Their second single release, God Save The Queen was a scathing polemic against British traditions and mores. Despite an airplay ban on the BBC the record rose to the top chart position in the UK. The Sex Pistols paved the way for The Clash, whose approach was less nihilistic but more overtly political and idealistic.

The Ramones (whose first album was actually released months before God Save the Queen) exemplified the American side of punk: equally aggressive but mostly apolitical, more alienated, and not above (often illicit and self-destructive) fun for its own sake.

The Ramones reigned as the kings of the New York punk scene, which also included Richard Hell and Television, and centered around rough-and tumble clubs, notably CBGB, a former bluegrass venue in Manhattan taken over by punks after the owner began booking punk bands on off nights.

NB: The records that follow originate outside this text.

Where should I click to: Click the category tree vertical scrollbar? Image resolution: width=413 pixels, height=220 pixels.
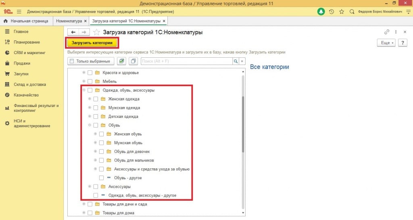(x=243, y=124)
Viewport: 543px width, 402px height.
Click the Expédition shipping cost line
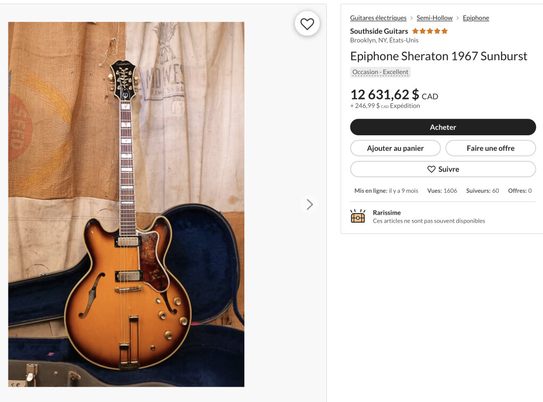[x=385, y=106]
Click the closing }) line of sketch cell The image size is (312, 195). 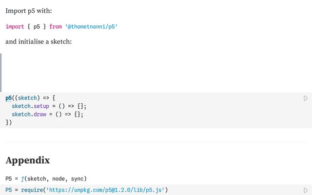coord(8,122)
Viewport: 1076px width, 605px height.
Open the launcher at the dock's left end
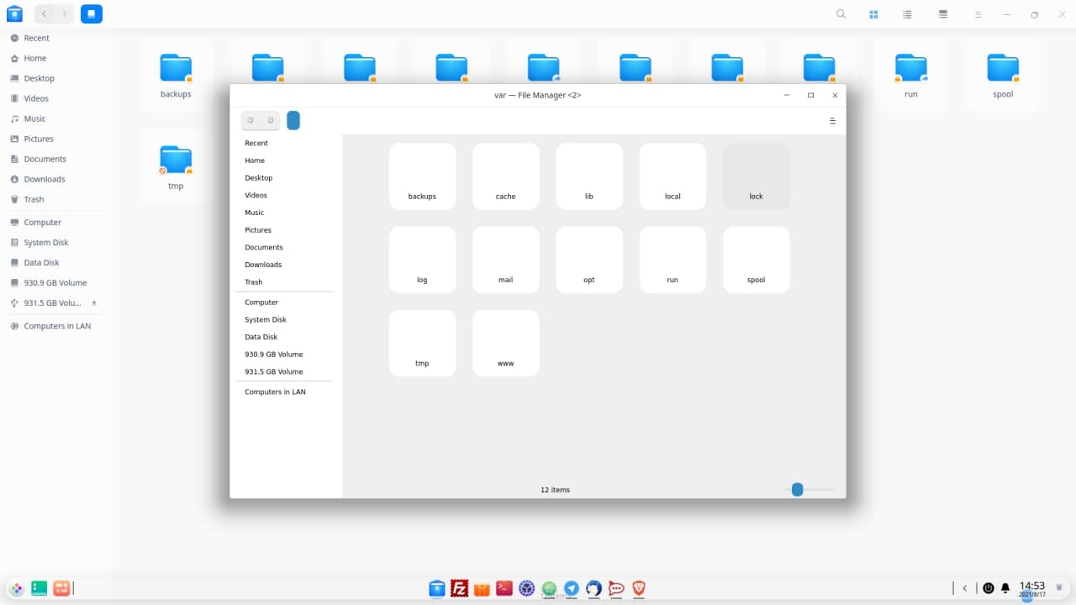(x=17, y=588)
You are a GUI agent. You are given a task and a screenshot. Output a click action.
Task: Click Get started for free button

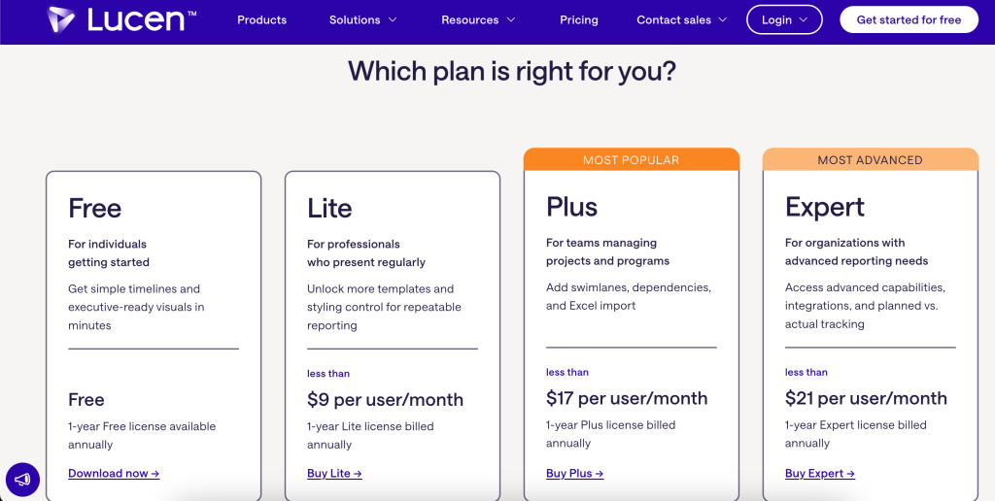tap(909, 19)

Punk was mostly an East-coast phenomenon in the US until the late 1970s when Los Angeles-based bands such as X and Black Flag broke through to wide recognition.

Punk rock attracted devotees from the art and collegiate world and soon bands sporting a more literate, arty approach.  The Talking Heads and Devo began to infiltrate the punk scene; in some quarters the description New Wave began to be used to differentiate these less overtly punk bands.

If punk rock was a social and musical phenomenon, it garnered little in the way of record sales (small specialty labels such as Stiff Records had released much of the punk music to date) or American radio airplay, as the radio scene continued to be dominated by mainstream formats such as disco and AOR.

 Record executives, who had been mostly mystified by the punk movement, recognized the potential of the more accessible New Wave acts and began aggressively signing and marketing any band that could claim a remote connection to Punk or New Wave.

Many of these bands, such as The Cars (right) and The Go-Gos were essentially pop bands dressed up in New Wave regalia; others, including The Police and The Pretenders managed to parlay the boost of the New Wave movement into long-lived and artistically lauded careers.

Punk and post-punk bands would continue to appear sporadically, but as a musical scene, punk had largely self-destructed and been subsumed into mainstream new-wave pop by the mid-1980s, but the influence of punk has been substantial. The grunge-rock movement of the late 1980s owes much to punk, and many current mainstream bands claim punk rock as their stylistic heritage.

Punk also bred other genres, including hardcore, industrial music, and goth.